My Oscar moment
The trophy isn’t the real win (although it’s very nice 😁)
Earlier this month, I won the “Marshall Goldsmith Award for Coaching & Mentoring” at Thinkers50. This event has been dubbed “the Oscars of management”, so in this small part of the world, it’s a big thing. I was surprised at how delighted I was to hear my name read out, and I’m totally stoked to have won.
But as great as it was, it wasn’t the best thing about the night … and that was a surprise to me.
I first noticed Thinkers50 about fifteen years ago. Every two years, they’d publish a list of the top 50 management thinkers, and I remember then thinking to myself: that’s a high-quality list I’d like to be on. I’d like to be associated with the people on that list.
There was no reason for me to even think that was possible.
Yes, I’d started Box of Crayons, and I was making a living as a consultant and trainer; but I wasn’t much known, and I hadn’t yet written any books (or articles, or anything really) that would make anyone consider me a “management thinker”.
But seeing who was on the list helped me orient to a general sense of ambition.
Roger Martin would ask, “what needs to be true for you to be considered as a possibility?” and some of the answers would be: write books that matter; become known by people in the community so I’d be considered a peer; become known to the organizers of Thinkers50; play the long game.
And I did all of that. I reached out to people on the list and did podcasts and events with them. I wrote books that tried to be helpful; I attended my first Thinkers50 event in 2019.

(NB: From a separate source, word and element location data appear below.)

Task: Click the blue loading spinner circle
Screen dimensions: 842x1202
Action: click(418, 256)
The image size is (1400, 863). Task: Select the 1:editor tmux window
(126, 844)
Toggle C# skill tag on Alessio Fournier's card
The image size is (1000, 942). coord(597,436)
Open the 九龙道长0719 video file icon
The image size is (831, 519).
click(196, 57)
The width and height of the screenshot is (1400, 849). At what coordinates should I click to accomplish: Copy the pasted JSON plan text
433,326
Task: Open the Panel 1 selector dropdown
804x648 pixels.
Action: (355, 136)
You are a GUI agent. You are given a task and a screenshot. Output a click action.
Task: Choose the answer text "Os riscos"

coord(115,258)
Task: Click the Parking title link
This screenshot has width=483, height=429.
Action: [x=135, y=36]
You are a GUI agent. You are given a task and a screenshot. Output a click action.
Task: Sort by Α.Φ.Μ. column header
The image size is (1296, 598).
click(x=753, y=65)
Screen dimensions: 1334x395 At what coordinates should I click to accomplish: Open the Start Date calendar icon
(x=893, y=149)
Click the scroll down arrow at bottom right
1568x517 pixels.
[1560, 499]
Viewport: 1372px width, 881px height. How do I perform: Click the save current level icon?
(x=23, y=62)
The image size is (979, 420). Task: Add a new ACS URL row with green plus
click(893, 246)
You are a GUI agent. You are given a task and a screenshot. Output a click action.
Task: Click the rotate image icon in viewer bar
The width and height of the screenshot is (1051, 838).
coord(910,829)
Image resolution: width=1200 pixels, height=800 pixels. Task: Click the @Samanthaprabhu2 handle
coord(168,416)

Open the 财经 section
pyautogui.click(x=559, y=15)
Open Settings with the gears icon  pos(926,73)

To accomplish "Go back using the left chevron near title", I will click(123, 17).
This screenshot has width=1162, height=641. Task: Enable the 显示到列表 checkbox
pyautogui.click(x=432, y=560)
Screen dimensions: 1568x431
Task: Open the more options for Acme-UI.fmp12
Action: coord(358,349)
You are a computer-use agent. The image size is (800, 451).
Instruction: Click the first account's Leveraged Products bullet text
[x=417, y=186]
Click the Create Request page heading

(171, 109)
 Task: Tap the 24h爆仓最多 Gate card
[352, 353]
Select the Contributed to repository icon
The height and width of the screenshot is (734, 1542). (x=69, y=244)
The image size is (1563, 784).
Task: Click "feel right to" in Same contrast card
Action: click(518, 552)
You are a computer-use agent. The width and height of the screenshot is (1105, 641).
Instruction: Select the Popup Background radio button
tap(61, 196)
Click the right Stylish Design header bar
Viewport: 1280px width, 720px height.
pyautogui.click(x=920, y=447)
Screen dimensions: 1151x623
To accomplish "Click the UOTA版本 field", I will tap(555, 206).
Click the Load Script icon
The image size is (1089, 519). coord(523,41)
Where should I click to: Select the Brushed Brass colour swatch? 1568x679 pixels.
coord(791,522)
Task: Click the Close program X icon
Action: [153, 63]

Helpfully – and this is the long game – I stopped worrying so much about getting on the list. The process itself was already the win.
So here are some of my best moments from the Thinkers50 event.
Catching up with Liz Wiseman, and realizing that someone I had always admired had become a real friend.
Being invited to fancy afternoon tea at The Dorchester by Laura Gassner Otting, where we laughed hard and explored big ideas with Liane Davey, Rahaf Harfoush, and Tasha Eurich.
Having Michael Watkins, author of The First 90 Days (a book I’ve recommended a gazillion times), say he was a fan of my work and recommended it to his students.
Hearing lots of people tell me they knew and used my work, particularly the tools from The Coaching Habit.
Dressing up. Long-time readers might remember a newsletter back in July where I bemoaned the lack of opportunities to get a little glamorous, and keen-eyed readers will notice I’m wearing an AMAZING silk dressing gown over my tuxedo. My wife begged me not to do it (“it’s a dressing gown!” and fair enough, she had a point) … but I wore it nonetheless, and (was this the best best best bit? Maybe) had lots of people tell me they thought it was spectacular. I’m sure I was both first and last on the “best dressed” list, depending on who you asked.
When I look at this (partial) list, I see three themes.
Showing up for the relationships I have as best I can.
Showing up in the work I do as best I can.
Showing up as the best version of myself as best I can.
Trophies are wonderful. But I know with my moments of Resumé Triumph – Rhodes Scholar, best-selling author, this award – that luck and timing are a significant part of it all.
Whether or not you win the trophy, doing your work, and caring for your people, and being the best version of you makes for a life well lived.